Prompt:
In full and without alteration, print the entries that follow.

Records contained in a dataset
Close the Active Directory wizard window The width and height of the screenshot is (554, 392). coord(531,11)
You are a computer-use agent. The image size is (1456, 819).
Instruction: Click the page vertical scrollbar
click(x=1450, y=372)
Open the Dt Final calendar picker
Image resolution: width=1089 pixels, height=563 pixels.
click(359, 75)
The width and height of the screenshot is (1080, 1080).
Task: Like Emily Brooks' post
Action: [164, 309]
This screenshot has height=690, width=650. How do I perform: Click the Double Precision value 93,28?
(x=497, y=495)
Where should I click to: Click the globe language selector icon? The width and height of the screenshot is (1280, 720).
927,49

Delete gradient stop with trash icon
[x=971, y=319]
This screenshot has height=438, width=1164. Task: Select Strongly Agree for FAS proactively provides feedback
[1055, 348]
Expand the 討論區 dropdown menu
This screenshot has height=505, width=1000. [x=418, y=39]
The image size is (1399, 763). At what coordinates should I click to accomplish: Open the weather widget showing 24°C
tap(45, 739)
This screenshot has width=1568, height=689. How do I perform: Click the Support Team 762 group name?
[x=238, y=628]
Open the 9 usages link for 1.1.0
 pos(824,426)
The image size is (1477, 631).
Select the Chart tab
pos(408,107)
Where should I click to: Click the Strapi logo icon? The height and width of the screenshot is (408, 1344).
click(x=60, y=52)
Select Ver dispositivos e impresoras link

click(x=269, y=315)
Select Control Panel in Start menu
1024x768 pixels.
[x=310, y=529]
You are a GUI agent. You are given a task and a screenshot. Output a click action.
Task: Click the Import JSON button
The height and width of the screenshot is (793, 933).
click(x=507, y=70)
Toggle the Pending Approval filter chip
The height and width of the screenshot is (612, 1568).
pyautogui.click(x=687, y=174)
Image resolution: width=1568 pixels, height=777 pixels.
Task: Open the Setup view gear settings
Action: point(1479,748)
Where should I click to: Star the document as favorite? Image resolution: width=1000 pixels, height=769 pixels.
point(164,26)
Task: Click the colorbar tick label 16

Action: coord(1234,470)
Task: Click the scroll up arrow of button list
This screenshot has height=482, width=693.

Response to this exercise:
Close the Active Directory wizard window The width and height of the screenshot is (554, 392). coord(531,11)
You are a computer-use agent. The image size is (1456, 819).
Instruction: Click the page vertical scrollbar
click(x=1450, y=372)
Open the Dt Final calendar picker
Image resolution: width=1089 pixels, height=563 pixels.
click(359, 75)
The width and height of the screenshot is (1080, 1080).
Task: Like Emily Brooks' post
Action: [164, 309]
This screenshot has height=690, width=650. How do I perform: Click the Double Precision value 93,28?
(x=497, y=495)
Where should I click to: Click the globe language selector icon? The width and height of the screenshot is (1280, 720).
927,49

Delete gradient stop with trash icon
[x=971, y=319]
This screenshot has height=438, width=1164. Task: Select Strongly Agree for FAS proactively provides feedback
[1055, 348]
Expand the 討論區 dropdown menu
This screenshot has height=505, width=1000. [x=418, y=39]
The image size is (1399, 763). At what coordinates should I click to accomplish: Open the weather widget showing 24°C
tap(45, 739)
This screenshot has width=1568, height=689. How do I perform: Click the Support Team 762 group name?
[x=238, y=628]
Open the 9 usages link for 1.1.0
 pos(824,426)
The image size is (1477, 631).
Select the Chart tab
pos(408,107)
Where should I click to: Click the Strapi logo icon? The height and width of the screenshot is (408, 1344).
click(x=60, y=52)
Select Ver dispositivos e impresoras link

click(x=269, y=315)
Select Control Panel in Start menu
1024x768 pixels.
[x=310, y=529]
You are a GUI agent. You are given a task and a screenshot. Output a click action.
Task: Click the Import JSON button
The height and width of the screenshot is (793, 933).
click(x=507, y=70)
Toggle the Pending Approval filter chip
The height and width of the screenshot is (612, 1568).
pyautogui.click(x=687, y=174)
Image resolution: width=1568 pixels, height=777 pixels.
Task: Open the Setup view gear settings
Action: point(1479,748)
Where should I click to: Star the document as favorite? Image resolution: width=1000 pixels, height=769 pixels.
point(164,26)
Task: Click the colorbar tick label 16

Action: coord(1234,470)
Task: Click the scroll up arrow of button list
This screenshot has height=482, width=693.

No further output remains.